Once you’ve determined criticality, refine your priorities by assessing each workload’s tolerance for downtime.

Assess Downtime and Migration Risks

Downtime tolerance is just as important as performance metrics when planning your migration. Define Service Level Agreements (SLAs), Recovery Point Objectives (RPOs), and Recovery Time Objectives (RTOs) for each application to establish acceptable levels of availability and data loss. For instance, a financial trading platform might require near-zero downtime, while an internal knowledge base could handle maintenance during off-peak hours.

Document operational constraints, such as maintenance windows, blackout periods, and peak usage times. Migrating during high-traffic periods can disrupt business significantly, so plan for quieter times - like late evenings or weekends - when downtime would have minimal impact. Evaluate whether the complexity and cost of a zero-downtime migration are worth the benefits, or if negotiating a planned maintenance window is a more practical approach.

Create a risk register to track potential challenges for each workload. Include both technical and operational risks, and examine how workloads behave under unusual conditions, like network failures or issues with dependent systems. Establish rollback triggers with clear execution time limits for each migration step. If a step takes too long without success, initiate a pre-planned rollback to restore services quickly and maintain operational continuity.

For additional expert advice on prioritising workloads and ensuring a smooth migration, you can consult specialists like Hokstad Consulting (https://hokstadconsulting.com).

Step 3: Map Dependencies and Connections

Once you've prioritised workloads, the next step is to map out their internal and external connections. This is crucial to avoid downtime and performance hiccups. A well-constructed dependency map not only prevents disruptions but also helps you organise related systems into logical migration phases.

Map Internal Application Dependencies

Start by understanding how your organisation's systems, databases, and applications interconnect. Automated tools can make this process much faster and more accurate than manual approaches. For example, Azure Migrate collects TCP connection data from servers every five minutes, using the migration appliance to process dependency information [10][11].

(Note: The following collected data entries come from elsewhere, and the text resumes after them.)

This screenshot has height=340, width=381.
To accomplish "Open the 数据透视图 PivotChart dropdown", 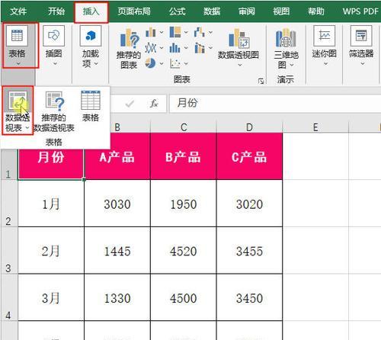I will pos(239,48).
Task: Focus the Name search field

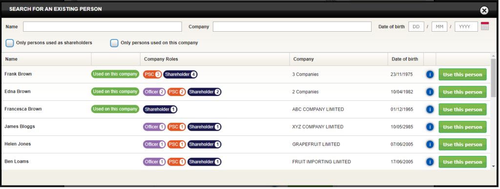Action: 103,27
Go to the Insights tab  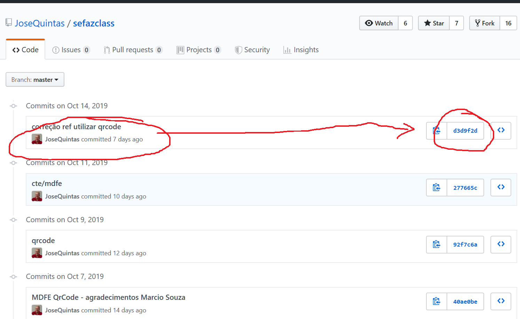(301, 50)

While automation is a huge help, it's not the whole story. Complement these tools with manual checks to ensure nothing is missed. Dive into configuration files (like XML, JSON, or YAML) to pull out database connection strings, service URLs, and API endpoints [9]. Dynamic analysis, such as monitoring real-time network traffic, database queries, and API calls, can reveal interactions that static methods might miss [9][10]. Don’t forget to sit down with application owners - they can confirm the tool-generated data and highlight undocumented or informal integrations [3].

Once you've gathered the data, group dependencies by their level of importance. Migrate tightly connected dependencies together, while indirect ones can be separated if latency isn't a concern. Also, align systems based on business priorities to ensure organisational goals are met [5].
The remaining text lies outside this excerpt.